All eyes on the Fed this afternoon. Expected 0.25%
Could pivot? Unlikely.
Relevance is - we usually follow. Consensus is - close to pivoting but I think they will go until they break something.
Yea that book looks interesting (I read chapter 5), very US-centered though. I just think there will always be competing pressures and individuals who want to do their own thing.
It is but most of it is interchangeable with slightly different terminology and obviously the dollar being the reserve currency.
Recent Richard Murphy (as guest) stream talking clearly about MMT. FF to 12mins if you want to get past the intro as it's Scottish centric. I'd watch it all because there's some nice clarity at the beginning.
That video sums up my scepticism about the proponents of MMT. The video is not really about MMT, it is a series of policy assumptions that MMT is crowbarred into supporting, in this case Scottish independence.

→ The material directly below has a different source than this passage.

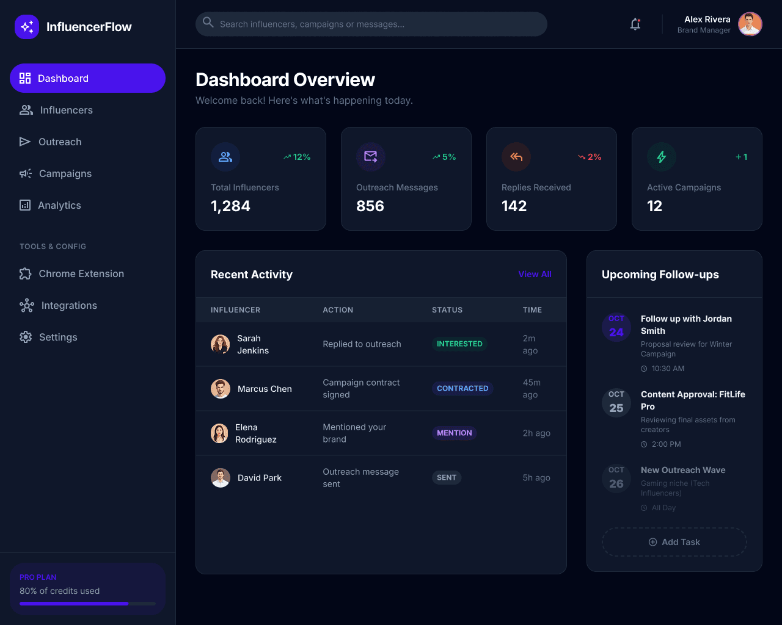Click the search input field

In terms of supporting your argument through this thread, none of the people in that video have any professional credibility as economists. Murphy is a retired accountant. Van Sweeden has a degree in Anatomical Sciences. Thomson has a degree in Green Economy.
That video sums up my scepticism about the proponents of MMT. The video is not really about MMT, it is a series of policy assumptions that MMT is crowbarred into supporting, in this case Scottish independence.
In terms of supporting your argument through this thread, none of the people in that video have any professional credibility as economists. Murphy is a retired accountant. Van Sweeden has a degree in Anatomical Sciences. Thomson has a degree in Green Economy
Just stuff of interest that's all.
Yes there is a Scottish thrust to it of course but there's plenty of info for MMTers that stands.
I think you're underselling Murphy there. He's done a lot of stuff and for sure he's been an accountant but these are the numbers people that stumble upon the reality of government spending.
If you want a the full picture then I listed plenty of comprehensive links above without the Scottish slant.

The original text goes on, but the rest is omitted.